И Донька поплелся в балаган, но повалился у самого лаза, печальный и хмурый, подоткнув кулачком лицо. Хотел было отцу пожаловаться, да раздумал, притих: и оказалось вдруг, что в сумрачной тиши каждый звук слыхать далеко. Куда-то луна провалилась, – знать, застлало ее лохматым мокрым облаком, небо затемнилось, и отсюда, из балагана, огонь костра казался живым красным зверем, а люди – совсем чужими, угловатыми, и от них на лужайку ложились длинные страшные тени. У Доньки от страха спирало в горле, он боялся даже оглянуться назад, в сумрачное жилье балагана, где стояли укладки со всякой утварью. Казалось, что там обязательно сидит хозяинушко, смотрит на Доньку розовыми глазами и точит о свои копытца острые желтые ногти.
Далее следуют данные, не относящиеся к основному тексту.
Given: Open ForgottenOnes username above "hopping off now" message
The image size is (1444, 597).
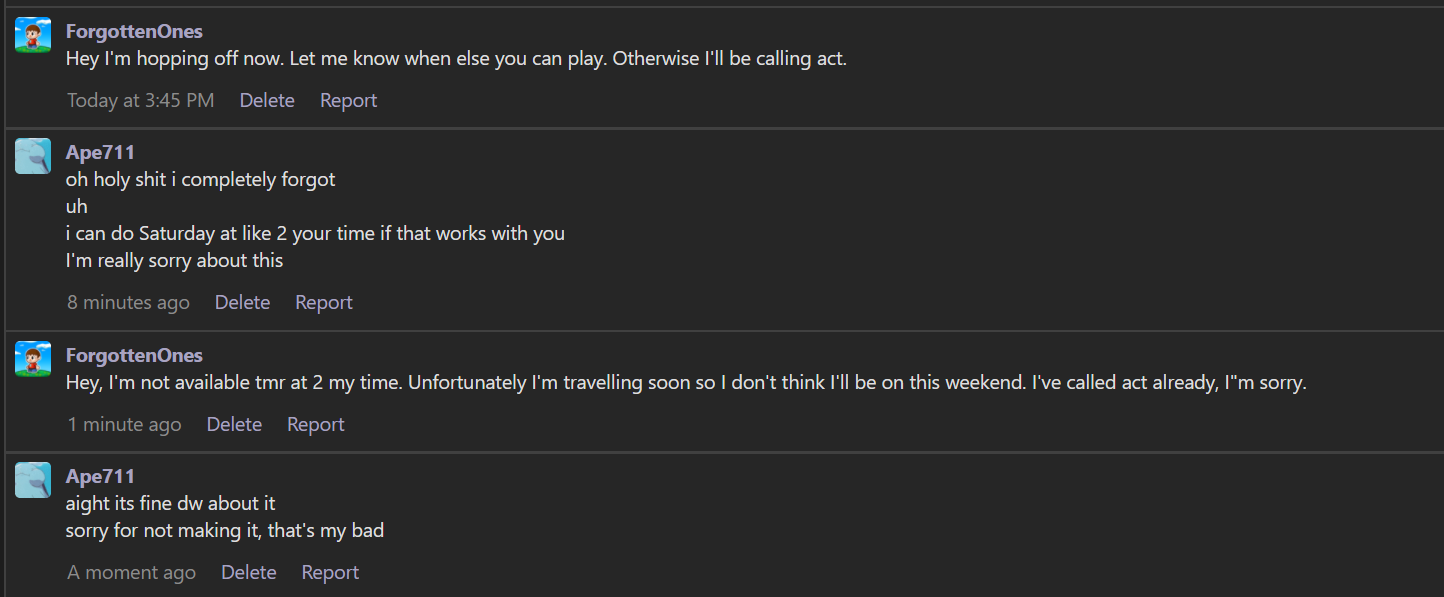Looking at the screenshot, I should pos(134,32).
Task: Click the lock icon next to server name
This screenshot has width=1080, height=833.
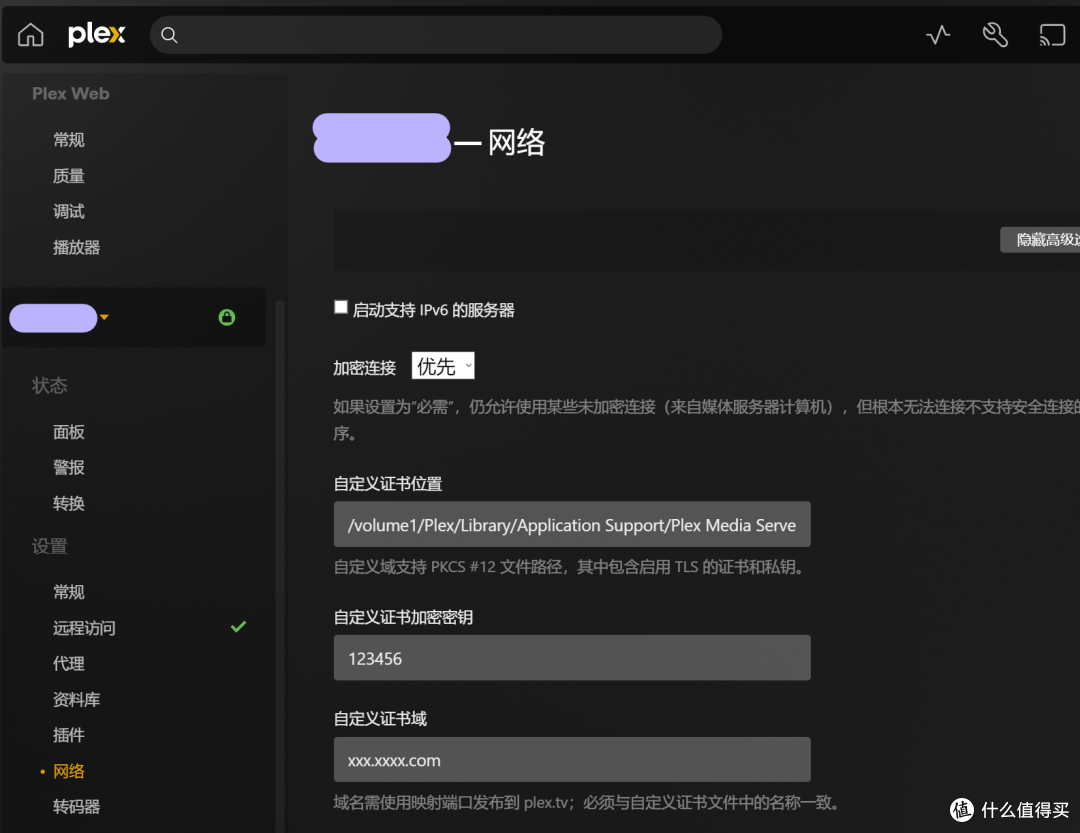Action: pos(226,317)

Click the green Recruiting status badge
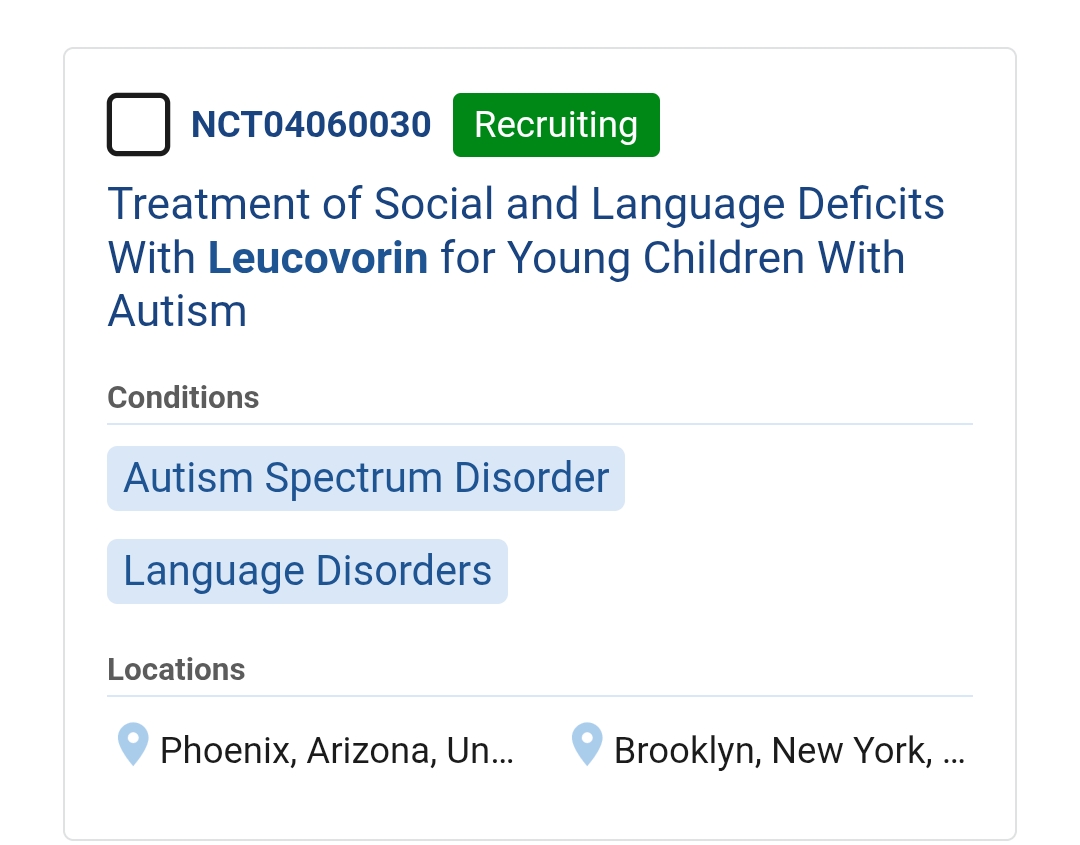coord(556,125)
– Ма, – опять захныкал Донька, думая разжалобить матушку. Но та нынче была сердита.
– Не канючь, вот дитя народилось. Сладу с ним нет, – пожаловалась мужикам, села подле Калины, положила ему руку на плечо. – Ну хватит. Господь с тобой, – стала утешать шепотом, чтобы не расслышали у костра.
– Ваш-то золото. У Павлы совсем отбивной паренек. Ему бы только назлить да напроказить, – сетовал Петра. – Намедни палец мне прокусил насквозь, волчонок. Во-во, – стал показывать всем толстый, грязный палец. – Насквозь прохватил, волчонок.
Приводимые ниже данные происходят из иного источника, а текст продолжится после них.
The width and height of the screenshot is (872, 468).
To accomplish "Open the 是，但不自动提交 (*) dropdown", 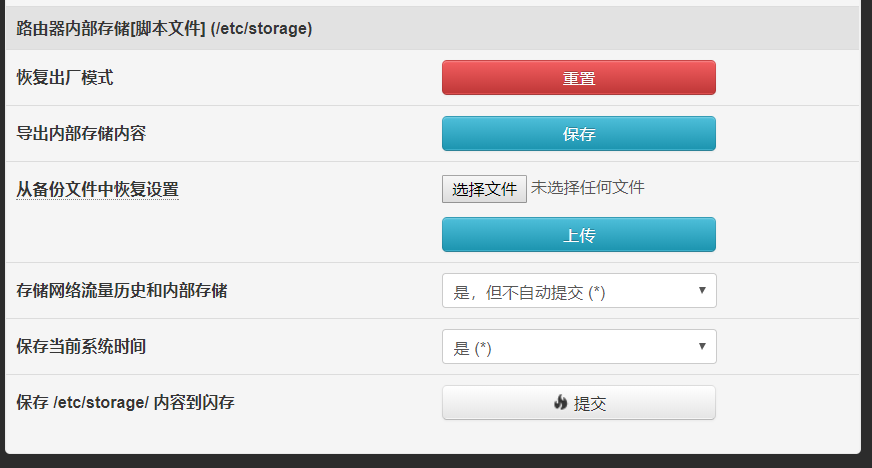I will 579,291.
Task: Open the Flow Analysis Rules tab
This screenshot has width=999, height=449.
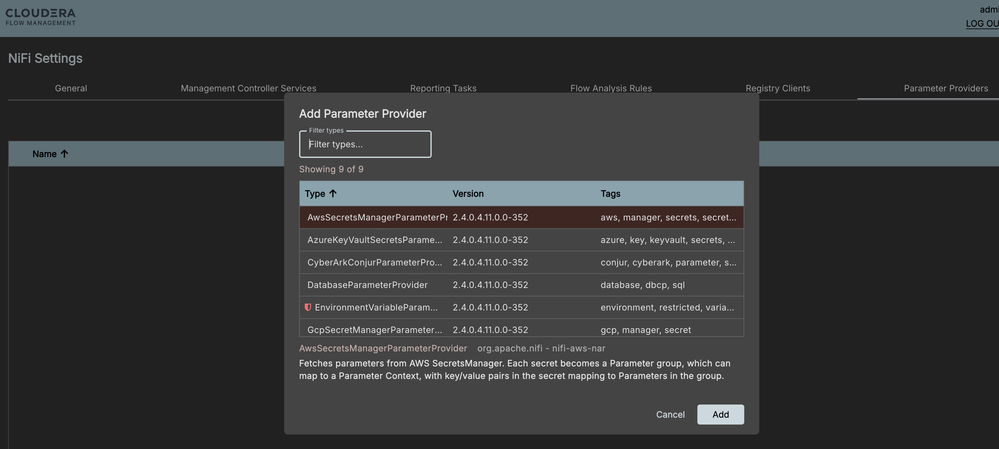Action: point(611,88)
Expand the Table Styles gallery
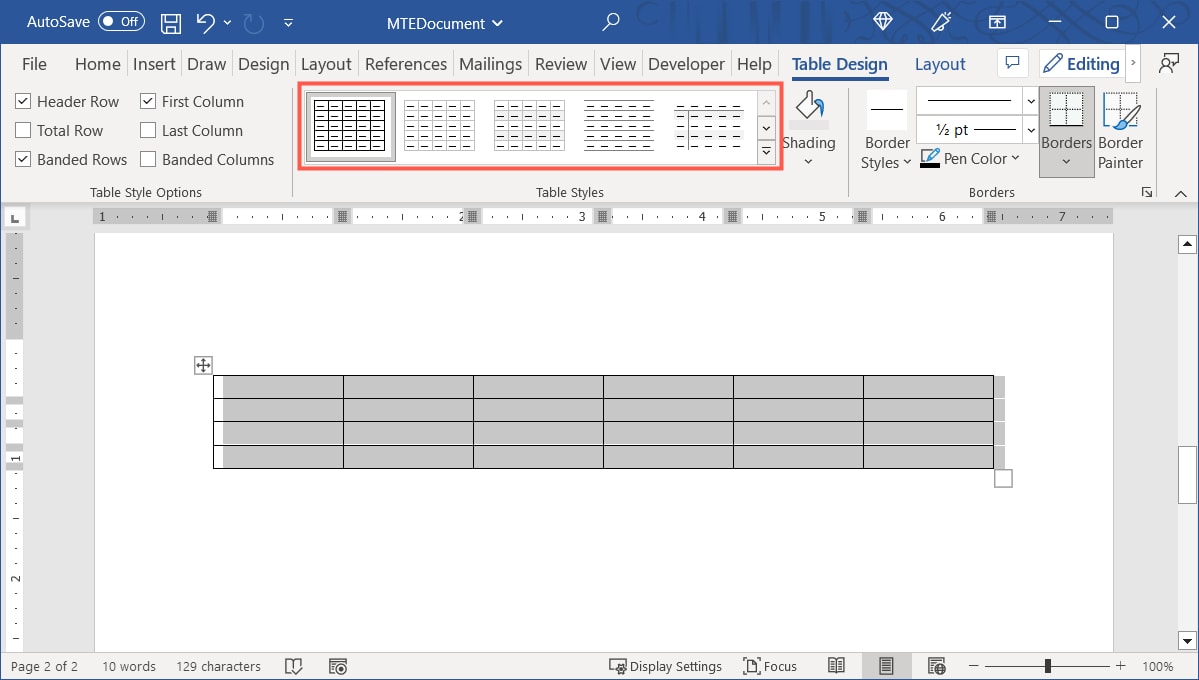This screenshot has height=680, width=1199. [766, 152]
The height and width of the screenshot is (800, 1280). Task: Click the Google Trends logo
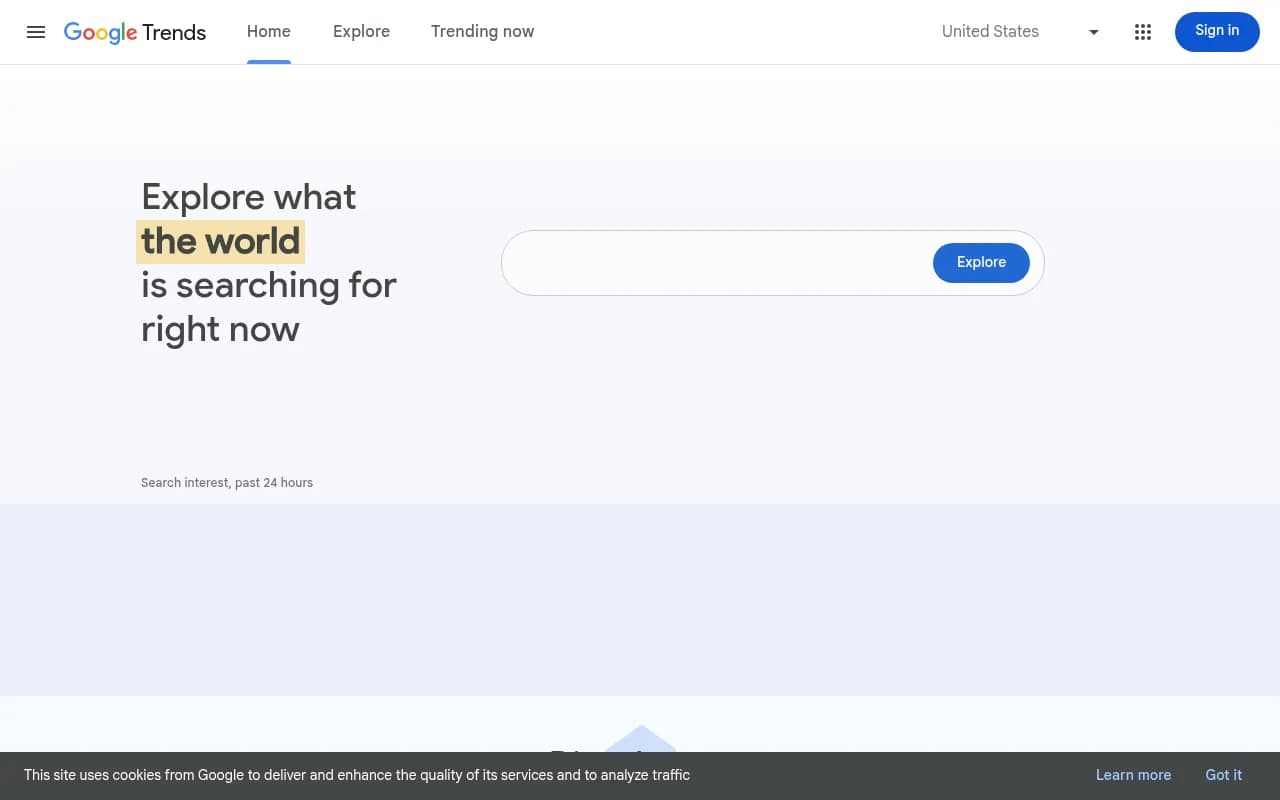coord(134,32)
– А Павла, та робить может, за двух мужиков робит, – перевел Гришаня разговор на другое. – Ей бы мужиком быть.
– Уж не похулю. Робь, говорю, Павла, жеребенка дам.
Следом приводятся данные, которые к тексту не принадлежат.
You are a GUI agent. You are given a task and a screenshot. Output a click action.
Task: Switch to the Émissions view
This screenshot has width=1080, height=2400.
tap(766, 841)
– Ты дашь, ты вон какой, – опять нечаянно подковырнул Гришаня и снова смутил мужика.
– Я ведь только снаружи такой, я больней... Вы-то чево в эдакую даль перлись? Что вам, в Кельях сенов не хватит? Сенцо-то там, прости Господи, сам бы ел: мелконькое, суходольное, а запашина от него, ой. Коровушки от одного запаху молоко гонят рекой.
– А ты не сюда ли заришься? – вдруг догадался Гришаня. – Ну ловок, ловок, соседушко.
– Бог с тобой, экое придумаешь. Я вот о чем раздумался. Ломишь, ломишь, дня-ночи не знаешь, а потом пук – и все. Досками обошьют да в землю спрячут, чтобы не вонял. Вот и нажился. А мы все корячимся, миром жить не можем. Пошто не можем?
– Лукавый бес в дырку от пуговицы залез, а его и зашили. Тоже хитрей хитрого хотел быть, – сказал Гришаня, никак не веря Петре. – А смерть че, от нее не сбежишь.
– Михайло Тазуй как помирал, донага разделся, все кричал: «Жить хочу, осподи, жить хочу», – неожиданно заговорил Калина тусклым голосом, словно бы проснулся внезапно. – Жить-то хотел, порато хотел, а Господь вот прибрал. Такие дела, – опять замолчал Калина, всматриваясь невеселыми глазами в огонь. Розовое от пламени лицо его было горестно.
– Кажись, засиделся я. Духотища-то, уф. Как бы не полило, наставим тогда сенов, – сказал Петра Чикин, тяжело приподнимаясь, становясь сначала на колени.